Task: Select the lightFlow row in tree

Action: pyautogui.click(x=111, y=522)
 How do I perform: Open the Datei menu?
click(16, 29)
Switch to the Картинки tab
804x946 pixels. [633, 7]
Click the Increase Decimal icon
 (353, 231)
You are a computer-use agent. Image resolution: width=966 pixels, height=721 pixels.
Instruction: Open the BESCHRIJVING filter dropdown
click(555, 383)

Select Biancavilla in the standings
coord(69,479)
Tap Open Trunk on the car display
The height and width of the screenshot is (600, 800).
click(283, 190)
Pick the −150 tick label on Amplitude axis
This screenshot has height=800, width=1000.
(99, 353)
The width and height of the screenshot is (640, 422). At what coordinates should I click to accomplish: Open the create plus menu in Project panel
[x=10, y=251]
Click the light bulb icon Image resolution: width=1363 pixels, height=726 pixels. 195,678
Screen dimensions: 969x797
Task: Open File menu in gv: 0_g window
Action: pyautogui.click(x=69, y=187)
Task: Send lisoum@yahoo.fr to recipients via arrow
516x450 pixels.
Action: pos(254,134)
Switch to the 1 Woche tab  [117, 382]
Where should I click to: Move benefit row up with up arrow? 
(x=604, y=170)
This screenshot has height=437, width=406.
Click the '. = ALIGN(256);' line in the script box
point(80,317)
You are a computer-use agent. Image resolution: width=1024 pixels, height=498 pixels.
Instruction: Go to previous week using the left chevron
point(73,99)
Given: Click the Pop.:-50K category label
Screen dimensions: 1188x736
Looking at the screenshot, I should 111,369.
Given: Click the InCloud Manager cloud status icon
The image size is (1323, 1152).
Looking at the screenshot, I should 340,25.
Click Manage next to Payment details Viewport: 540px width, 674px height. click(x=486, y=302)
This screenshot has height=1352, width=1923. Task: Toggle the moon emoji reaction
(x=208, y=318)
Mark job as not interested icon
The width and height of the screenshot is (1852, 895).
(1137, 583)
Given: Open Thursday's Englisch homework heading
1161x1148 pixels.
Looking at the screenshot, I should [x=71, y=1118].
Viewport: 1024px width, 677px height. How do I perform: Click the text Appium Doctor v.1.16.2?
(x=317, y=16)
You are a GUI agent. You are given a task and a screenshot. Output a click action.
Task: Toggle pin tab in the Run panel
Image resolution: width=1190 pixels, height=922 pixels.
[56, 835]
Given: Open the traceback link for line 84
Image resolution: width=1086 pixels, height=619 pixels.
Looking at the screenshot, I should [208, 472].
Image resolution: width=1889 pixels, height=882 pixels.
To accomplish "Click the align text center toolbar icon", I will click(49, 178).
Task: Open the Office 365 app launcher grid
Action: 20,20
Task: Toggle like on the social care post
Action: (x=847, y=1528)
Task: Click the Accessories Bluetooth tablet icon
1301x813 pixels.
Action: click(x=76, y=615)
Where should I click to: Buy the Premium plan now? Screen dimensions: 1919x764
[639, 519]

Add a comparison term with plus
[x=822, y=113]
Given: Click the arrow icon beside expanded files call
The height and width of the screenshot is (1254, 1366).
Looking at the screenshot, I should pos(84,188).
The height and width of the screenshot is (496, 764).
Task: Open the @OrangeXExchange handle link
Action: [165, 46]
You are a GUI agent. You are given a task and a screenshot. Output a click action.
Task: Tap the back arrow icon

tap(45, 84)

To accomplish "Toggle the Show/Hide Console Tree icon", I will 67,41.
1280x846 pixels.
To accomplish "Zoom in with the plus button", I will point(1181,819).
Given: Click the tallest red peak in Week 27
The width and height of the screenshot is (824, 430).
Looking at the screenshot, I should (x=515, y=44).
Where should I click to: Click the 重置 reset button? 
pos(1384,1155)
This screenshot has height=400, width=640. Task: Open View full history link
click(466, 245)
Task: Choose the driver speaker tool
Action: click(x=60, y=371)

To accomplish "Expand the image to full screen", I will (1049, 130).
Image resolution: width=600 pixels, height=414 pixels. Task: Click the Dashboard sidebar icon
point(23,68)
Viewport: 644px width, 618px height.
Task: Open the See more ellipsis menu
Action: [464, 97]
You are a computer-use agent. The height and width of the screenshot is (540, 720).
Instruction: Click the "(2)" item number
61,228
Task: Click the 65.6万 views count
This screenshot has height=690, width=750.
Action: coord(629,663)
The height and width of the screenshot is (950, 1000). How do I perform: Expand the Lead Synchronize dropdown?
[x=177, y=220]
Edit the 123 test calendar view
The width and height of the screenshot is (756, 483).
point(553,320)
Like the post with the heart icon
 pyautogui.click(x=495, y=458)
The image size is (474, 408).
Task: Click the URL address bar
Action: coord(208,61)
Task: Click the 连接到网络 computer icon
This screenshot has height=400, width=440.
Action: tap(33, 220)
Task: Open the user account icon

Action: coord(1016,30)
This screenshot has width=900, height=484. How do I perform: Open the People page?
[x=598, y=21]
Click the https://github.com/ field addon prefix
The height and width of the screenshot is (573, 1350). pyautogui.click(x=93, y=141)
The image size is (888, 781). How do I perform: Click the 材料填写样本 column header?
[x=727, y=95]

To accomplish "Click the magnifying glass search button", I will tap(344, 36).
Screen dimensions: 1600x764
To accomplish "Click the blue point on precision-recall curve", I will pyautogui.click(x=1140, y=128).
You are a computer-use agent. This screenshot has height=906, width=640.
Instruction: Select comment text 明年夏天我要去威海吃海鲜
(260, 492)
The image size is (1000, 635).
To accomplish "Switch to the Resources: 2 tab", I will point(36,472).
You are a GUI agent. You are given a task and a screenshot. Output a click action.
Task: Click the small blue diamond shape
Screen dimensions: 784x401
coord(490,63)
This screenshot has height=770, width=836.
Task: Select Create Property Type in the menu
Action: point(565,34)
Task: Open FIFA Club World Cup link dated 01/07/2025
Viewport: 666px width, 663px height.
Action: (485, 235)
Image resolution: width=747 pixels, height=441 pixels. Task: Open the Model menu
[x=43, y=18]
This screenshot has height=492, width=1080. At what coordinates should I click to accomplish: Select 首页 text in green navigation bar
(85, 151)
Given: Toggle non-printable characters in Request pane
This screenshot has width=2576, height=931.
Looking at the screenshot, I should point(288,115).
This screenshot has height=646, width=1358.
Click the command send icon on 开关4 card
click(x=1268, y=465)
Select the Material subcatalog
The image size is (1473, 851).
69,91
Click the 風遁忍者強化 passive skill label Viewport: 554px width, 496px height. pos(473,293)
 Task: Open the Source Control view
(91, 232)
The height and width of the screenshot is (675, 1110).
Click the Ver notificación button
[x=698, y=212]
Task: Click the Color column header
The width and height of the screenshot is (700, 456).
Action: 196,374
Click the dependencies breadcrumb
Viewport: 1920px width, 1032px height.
****
◆ Exercise directions
Line by line, set down the material exactly as given.

◆ Answer box
Task: Select the lightFlow row in tree

Action: pyautogui.click(x=111, y=522)
 How do I perform: Open the Datei menu?
click(16, 29)
Switch to the Картинки tab
804x946 pixels. [633, 7]
Click the Increase Decimal icon
 (353, 231)
You are a computer-use agent. Image resolution: width=966 pixels, height=721 pixels.
Instruction: Open the BESCHRIJVING filter dropdown
click(555, 383)

Select Biancavilla in the standings
coord(69,479)
Tap Open Trunk on the car display
The height and width of the screenshot is (600, 800).
click(283, 190)
Pick the −150 tick label on Amplitude axis
This screenshot has height=800, width=1000.
(99, 353)
The width and height of the screenshot is (640, 422). At what coordinates should I click to accomplish: Open the create plus menu in Project panel
[x=10, y=251]
Click the light bulb icon Image resolution: width=1363 pixels, height=726 pixels. 195,678
Screen dimensions: 969x797
Task: Open File menu in gv: 0_g window
Action: pyautogui.click(x=69, y=187)
Task: Send lisoum@yahoo.fr to recipients via arrow
516x450 pixels.
Action: pos(254,134)
Switch to the 1 Woche tab  [117, 382]
Where should I click to: Move benefit row up with up arrow? 
(x=604, y=170)
This screenshot has height=437, width=406.
Click the '. = ALIGN(256);' line in the script box
point(80,317)
You are a computer-use agent. Image resolution: width=1024 pixels, height=498 pixels.
Instruction: Go to previous week using the left chevron
point(73,99)
Given: Click the Pop.:-50K category label
Screen dimensions: 1188x736
Looking at the screenshot, I should 111,369.
Given: Click the InCloud Manager cloud status icon
The image size is (1323, 1152).
Looking at the screenshot, I should 340,25.
Click Manage next to Payment details Viewport: 540px width, 674px height. click(x=486, y=302)
This screenshot has height=1352, width=1923. Task: Toggle the moon emoji reaction
(x=208, y=318)
Mark job as not interested icon
The width and height of the screenshot is (1852, 895).
(1137, 583)
Given: Open Thursday's Englisch homework heading
1161x1148 pixels.
Looking at the screenshot, I should [x=71, y=1118].
Viewport: 1024px width, 677px height. How do I perform: Click the text Appium Doctor v.1.16.2?
(x=317, y=16)
You are a GUI agent. You are given a task and a screenshot. Output a click action.
Task: Toggle pin tab in the Run panel
Image resolution: width=1190 pixels, height=922 pixels.
[56, 835]
Given: Open the traceback link for line 84
Image resolution: width=1086 pixels, height=619 pixels.
Looking at the screenshot, I should [208, 472].
Image resolution: width=1889 pixels, height=882 pixels.
To accomplish "Click the align text center toolbar icon", I will click(49, 178).
Task: Open the Office 365 app launcher grid
Action: 20,20
Task: Toggle like on the social care post
Action: (x=847, y=1528)
Task: Click the Accessories Bluetooth tablet icon
1301x813 pixels.
Action: click(x=76, y=615)
Where should I click to: Buy the Premium plan now? Screen dimensions: 1919x764
[639, 519]

Add a comparison term with plus
[x=822, y=113]
Given: Click the arrow icon beside expanded files call
The height and width of the screenshot is (1254, 1366).
Looking at the screenshot, I should pos(84,188).
The height and width of the screenshot is (496, 764).
Task: Open the @OrangeXExchange handle link
Action: [165, 46]
You are a GUI agent. You are given a task and a screenshot. Output a click action.
Task: Tap the back arrow icon

tap(45, 84)

To accomplish "Toggle the Show/Hide Console Tree icon", I will 67,41.
1280x846 pixels.
To accomplish "Zoom in with the plus button", I will point(1181,819).
Given: Click the tallest red peak in Week 27
The width and height of the screenshot is (824, 430).
Looking at the screenshot, I should (x=515, y=44).
Where should I click to: Click the 重置 reset button? 
pos(1384,1155)
This screenshot has height=400, width=640. Task: Open View full history link
click(466, 245)
Task: Choose the driver speaker tool
Action: click(x=60, y=371)

To accomplish "Expand the image to full screen", I will (1049, 130).
Image resolution: width=600 pixels, height=414 pixels. Task: Click the Dashboard sidebar icon
point(23,68)
Viewport: 644px width, 618px height.
Task: Open the See more ellipsis menu
Action: [464, 97]
You are a computer-use agent. The height and width of the screenshot is (540, 720).
Instruction: Click the "(2)" item number
61,228
Task: Click the 65.6万 views count
This screenshot has height=690, width=750.
Action: coord(629,663)
The height and width of the screenshot is (950, 1000). How do I perform: Expand the Lead Synchronize dropdown?
[x=177, y=220]
Edit the 123 test calendar view
The width and height of the screenshot is (756, 483).
point(553,320)
Like the post with the heart icon
 pyautogui.click(x=495, y=458)
The image size is (474, 408).
Task: Click the URL address bar
Action: coord(208,61)
Task: Click the 连接到网络 computer icon
This screenshot has height=400, width=440.
Action: tap(33, 220)
Task: Open the user account icon

Action: coord(1016,30)
This screenshot has width=900, height=484. How do I perform: Open the People page?
[x=598, y=21]
Click the https://github.com/ field addon prefix
The height and width of the screenshot is (573, 1350). pyautogui.click(x=93, y=141)
The image size is (888, 781). How do I perform: Click the 材料填写样本 column header?
[x=727, y=95]

To accomplish "Click the magnifying glass search button", I will tap(344, 36).
Screen dimensions: 1600x764
To accomplish "Click the blue point on precision-recall curve", I will pyautogui.click(x=1140, y=128).
You are a computer-use agent. This screenshot has height=906, width=640.
Instruction: Select comment text 明年夏天我要去威海吃海鲜
(260, 492)
The image size is (1000, 635).
To accomplish "Switch to the Resources: 2 tab", I will point(36,472).
You are a GUI agent. You are given a task and a screenshot. Output a click action.
Task: Click the small blue diamond shape
Screen dimensions: 784x401
coord(490,63)
This screenshot has height=770, width=836.
Task: Select Create Property Type in the menu
Action: point(565,34)
Task: Open FIFA Club World Cup link dated 01/07/2025
Viewport: 666px width, 663px height.
Action: (485, 235)
Image resolution: width=747 pixels, height=441 pixels. Task: Open the Model menu
[x=43, y=18]
This screenshot has height=492, width=1080. At what coordinates should I click to accomplish: Select 首页 text in green navigation bar
(85, 151)
Given: Toggle non-printable characters in Request pane
This screenshot has width=2576, height=931.
Looking at the screenshot, I should point(288,115).
This screenshot has height=646, width=1358.
Click the command send icon on 开关4 card
click(x=1268, y=465)
Select the Material subcatalog
The image size is (1473, 851).
69,91
Click the 風遁忍者強化 passive skill label Viewport: 554px width, 496px height. pos(473,293)
 Task: Open the Source Control view
(91, 232)
The height and width of the screenshot is (675, 1110).
Click the Ver notificación button
[x=698, y=212]
Task: Click the Color column header
The width and height of the screenshot is (700, 456).
Action: 196,374
Click the dependencies breadcrumb
Viewport: 1920px width, 1032px height.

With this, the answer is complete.